Assuming digital proofs equal final print

Screen proofs are indicative, not exact. When to insist on a hard proof for color and layout.

5 min read · Updated Feb 2, 2026

In this guide

A PDF or on-screen proof shows layout and approximate color. It does not show exactly how the job will look on press and on the actual substrate. Relying on it for color-critical work leads to mismatch.

Why digital and print differ

Monitors are RGB and emit light; print is CMYK on paper or vinyl and reflects light. Substrate color, texture, and finish change the look. The same file on different papers will look different. A screen cannot show that.

When to get a hard proof

When color or brand match is critical, or when it is a first run with a new vendor, request a printed proof. It may add cost and time but it is the only way to confirm how the job will look.
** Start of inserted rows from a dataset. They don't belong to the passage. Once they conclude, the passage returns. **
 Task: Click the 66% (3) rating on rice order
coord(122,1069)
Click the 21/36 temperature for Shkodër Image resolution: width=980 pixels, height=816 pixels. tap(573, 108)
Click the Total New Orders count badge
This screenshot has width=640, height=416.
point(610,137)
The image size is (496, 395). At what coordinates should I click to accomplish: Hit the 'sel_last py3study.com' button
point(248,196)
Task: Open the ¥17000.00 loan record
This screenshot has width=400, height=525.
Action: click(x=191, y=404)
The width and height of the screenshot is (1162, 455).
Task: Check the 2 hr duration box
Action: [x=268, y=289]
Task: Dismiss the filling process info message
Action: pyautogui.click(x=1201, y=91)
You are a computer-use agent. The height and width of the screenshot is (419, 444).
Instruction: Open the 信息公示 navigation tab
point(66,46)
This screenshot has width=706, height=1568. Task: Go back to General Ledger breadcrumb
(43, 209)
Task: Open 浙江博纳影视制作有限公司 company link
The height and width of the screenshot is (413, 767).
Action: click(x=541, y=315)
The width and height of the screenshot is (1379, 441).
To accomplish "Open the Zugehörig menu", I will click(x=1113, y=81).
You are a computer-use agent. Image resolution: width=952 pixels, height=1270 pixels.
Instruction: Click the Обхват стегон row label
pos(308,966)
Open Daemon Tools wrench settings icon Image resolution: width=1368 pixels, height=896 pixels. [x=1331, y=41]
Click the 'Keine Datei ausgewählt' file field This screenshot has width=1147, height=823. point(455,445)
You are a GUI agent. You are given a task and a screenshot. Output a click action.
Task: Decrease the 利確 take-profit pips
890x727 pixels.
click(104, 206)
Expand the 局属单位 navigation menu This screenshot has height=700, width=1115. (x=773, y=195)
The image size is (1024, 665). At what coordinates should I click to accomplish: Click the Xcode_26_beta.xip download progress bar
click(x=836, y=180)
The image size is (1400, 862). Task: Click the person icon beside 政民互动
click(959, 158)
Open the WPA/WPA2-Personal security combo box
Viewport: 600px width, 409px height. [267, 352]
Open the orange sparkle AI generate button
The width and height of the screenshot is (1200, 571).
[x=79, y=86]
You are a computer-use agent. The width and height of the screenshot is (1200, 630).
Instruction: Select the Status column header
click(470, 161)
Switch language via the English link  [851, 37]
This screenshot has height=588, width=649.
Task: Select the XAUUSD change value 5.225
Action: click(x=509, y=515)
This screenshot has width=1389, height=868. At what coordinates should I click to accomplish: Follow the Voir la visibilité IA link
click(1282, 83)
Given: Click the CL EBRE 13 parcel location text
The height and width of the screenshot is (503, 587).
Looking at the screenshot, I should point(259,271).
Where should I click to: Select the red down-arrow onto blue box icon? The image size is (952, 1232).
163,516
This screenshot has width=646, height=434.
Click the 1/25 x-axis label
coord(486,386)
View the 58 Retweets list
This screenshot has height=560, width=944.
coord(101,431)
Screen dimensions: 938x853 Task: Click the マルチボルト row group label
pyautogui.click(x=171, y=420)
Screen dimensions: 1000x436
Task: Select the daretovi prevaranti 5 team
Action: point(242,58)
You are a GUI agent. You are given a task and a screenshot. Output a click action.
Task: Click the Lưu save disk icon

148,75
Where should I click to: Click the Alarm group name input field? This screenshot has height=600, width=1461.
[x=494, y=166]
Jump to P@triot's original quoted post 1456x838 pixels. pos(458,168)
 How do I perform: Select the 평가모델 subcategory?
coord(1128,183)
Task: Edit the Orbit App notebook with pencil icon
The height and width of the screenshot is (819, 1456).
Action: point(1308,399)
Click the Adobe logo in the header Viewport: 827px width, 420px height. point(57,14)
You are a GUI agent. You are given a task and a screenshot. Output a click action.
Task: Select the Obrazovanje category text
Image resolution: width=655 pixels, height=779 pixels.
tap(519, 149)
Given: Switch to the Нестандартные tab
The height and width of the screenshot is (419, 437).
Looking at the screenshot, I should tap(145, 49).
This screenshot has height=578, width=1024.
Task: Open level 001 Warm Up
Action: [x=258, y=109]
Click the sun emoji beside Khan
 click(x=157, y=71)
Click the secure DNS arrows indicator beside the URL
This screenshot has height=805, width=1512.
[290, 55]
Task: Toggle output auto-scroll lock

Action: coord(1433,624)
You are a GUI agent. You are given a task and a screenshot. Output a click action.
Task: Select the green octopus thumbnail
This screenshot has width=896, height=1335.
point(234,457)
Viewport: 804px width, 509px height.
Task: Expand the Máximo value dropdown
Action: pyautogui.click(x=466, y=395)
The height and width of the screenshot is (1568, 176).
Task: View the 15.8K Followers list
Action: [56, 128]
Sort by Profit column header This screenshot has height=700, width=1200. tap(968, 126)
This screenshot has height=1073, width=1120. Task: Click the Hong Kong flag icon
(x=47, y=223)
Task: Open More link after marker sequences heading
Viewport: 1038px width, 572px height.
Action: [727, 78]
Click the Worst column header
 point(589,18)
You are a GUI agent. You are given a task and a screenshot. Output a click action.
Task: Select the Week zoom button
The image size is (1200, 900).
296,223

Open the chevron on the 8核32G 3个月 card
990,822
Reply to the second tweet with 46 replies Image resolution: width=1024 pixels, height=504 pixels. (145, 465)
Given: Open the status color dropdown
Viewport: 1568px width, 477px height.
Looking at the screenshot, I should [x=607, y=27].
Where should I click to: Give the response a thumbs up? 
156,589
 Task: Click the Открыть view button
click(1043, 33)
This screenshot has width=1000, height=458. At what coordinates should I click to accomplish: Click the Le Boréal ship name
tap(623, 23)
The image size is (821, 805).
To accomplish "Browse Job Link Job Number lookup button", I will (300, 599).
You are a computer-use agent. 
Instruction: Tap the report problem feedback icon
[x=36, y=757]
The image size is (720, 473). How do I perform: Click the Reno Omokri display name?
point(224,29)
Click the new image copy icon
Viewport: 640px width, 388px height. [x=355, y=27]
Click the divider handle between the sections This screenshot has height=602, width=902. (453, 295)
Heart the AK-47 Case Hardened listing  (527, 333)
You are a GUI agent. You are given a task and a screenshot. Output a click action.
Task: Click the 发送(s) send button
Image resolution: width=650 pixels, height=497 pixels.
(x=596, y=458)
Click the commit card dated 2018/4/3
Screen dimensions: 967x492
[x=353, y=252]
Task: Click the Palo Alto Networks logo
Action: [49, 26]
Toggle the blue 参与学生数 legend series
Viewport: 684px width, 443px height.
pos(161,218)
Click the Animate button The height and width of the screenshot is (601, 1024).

Before you approve digitally

• Confirm you are okay with approximate color and substrate difference.

• For critical color, request a hard proof or accept the risk.

• Understand that "approved" means we run to that proof; screen approval is still approval.

Common mistake

Approving a PDF and then being surprised that the print does not match your monitor. It never will exactly. For match-critical work, get a hard proof.

How we do it at Print Wave

We offer hard proofs when the job warrants it. We do not run color-critical or first-run work without an approved proof unless you explicitly waive it. We explain the limit of digital approval.